In the newly published Regenesis, The Guardian columnist and environmental campaigner George Monbiot investigates how our food system could be reformed with new practices and new technology to prevent climate catastrophe.
Many following the climate change debate will be aware of Monbiot. His weekly column in The Guardian often paints a pessimistic view of how serious we are going about in tackling the climate crisis, and as an environmental activist, he is not afraid of putting himself on the frontline.
While not taking his eyes off the energy industry’s relationship to emissions, in recent years, Monbiot has focused more intensely on our food system and how it contributes to environmental and climate breakdown. He has been campaigning around the idea of rewilding, with his 2013 book Feral focusing on just that.

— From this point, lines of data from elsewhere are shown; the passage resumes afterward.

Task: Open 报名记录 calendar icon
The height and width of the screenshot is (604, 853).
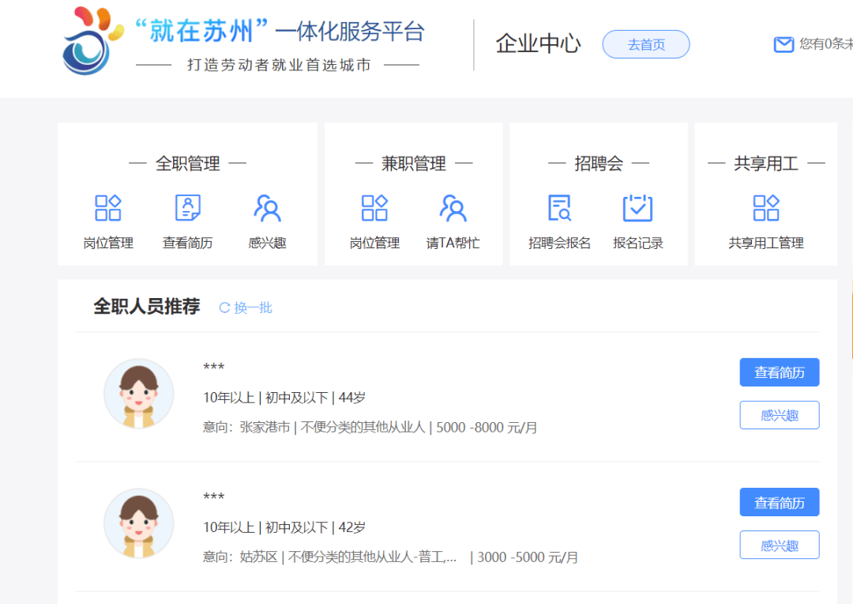Action: 637,208
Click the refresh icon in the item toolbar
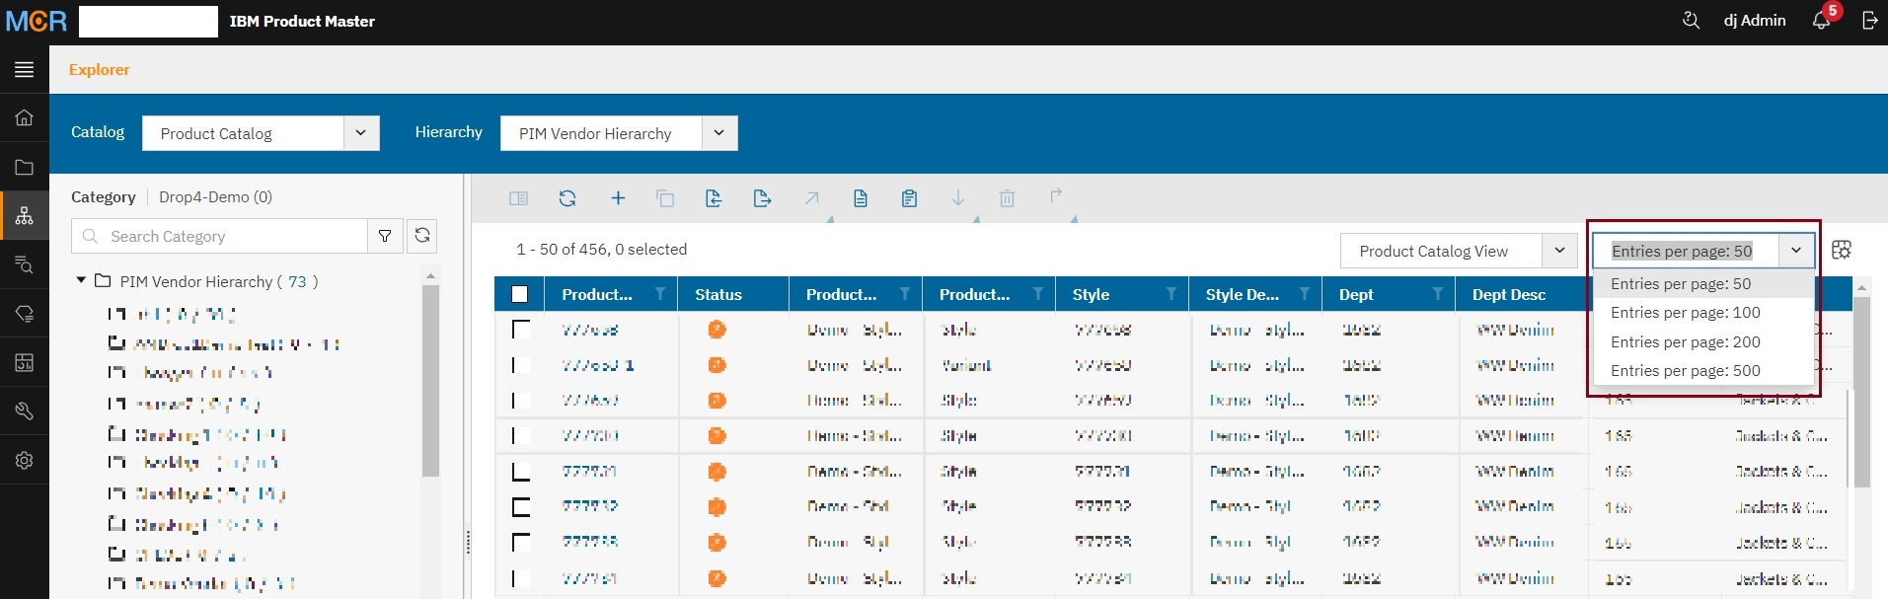The image size is (1888, 599). coord(567,198)
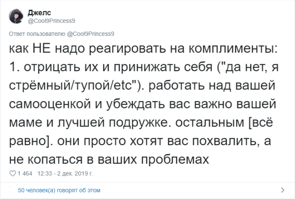Select the "Ответ пользователю" reply label

coord(37,34)
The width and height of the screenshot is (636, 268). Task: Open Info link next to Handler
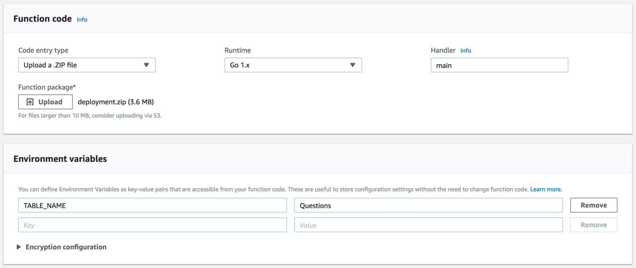tap(465, 51)
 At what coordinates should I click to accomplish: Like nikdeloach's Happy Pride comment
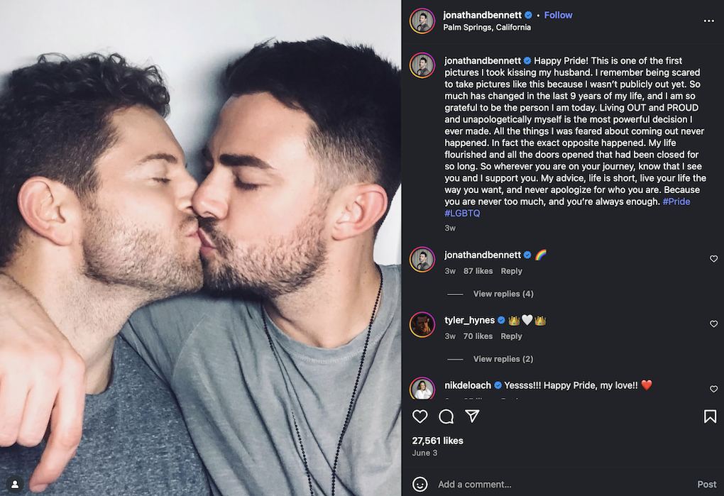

In Regenesis, (published in May 2022) Monbiot takes a deeper look at our food system and sets out how it could be reformed with new practices and new technology to prevent climate catastrophe and halt biodiversity loss.
Monbiot has long argued against mass farming procedures and their environmental impact, and so it is not a surprise that he opens Regenesis with a piece about communal farming, proudly describing an orchard he co-runs with several other families.
While Monbiot spends extensive time laying out the problems with today’s food system, he does so factually and in a language that is easy to understand – backing it up with references to scientific reports. Furthermore, crucially, his book sets out a positive vision for how the food system can be transformed. Monbiot cites the advances which have been achieved in soil ecology and on that basis how that could allow us to grow more food while at the same time making farming less intense and wilder. He argues that this will not only benefit the environment but also humanity’s relationship to the planet.
Monbiot does not, of course, escape the huge trend and appetite for reduced meat consumption and the technological revolution in producing alternative protein products to meat. In Regenesis, he meets and interviews scientists, farmers and everyone else involved in the food revolution. Through the interviews he explores how to grow alternative protein to meat as well as how to increase yields while protecting the soil and the environment.
If you only know Monbiot from his The Guardian columns where a certain tone often tends to come across, reading Monbiot’s book is a whole different experience and is highly recommended. While his passion on this issue shines through, he explains the multiple aspects perfectly and always in a fact-based manner, while injecting a positive vision seldomly seen in his columns and one that the world is in dire need of.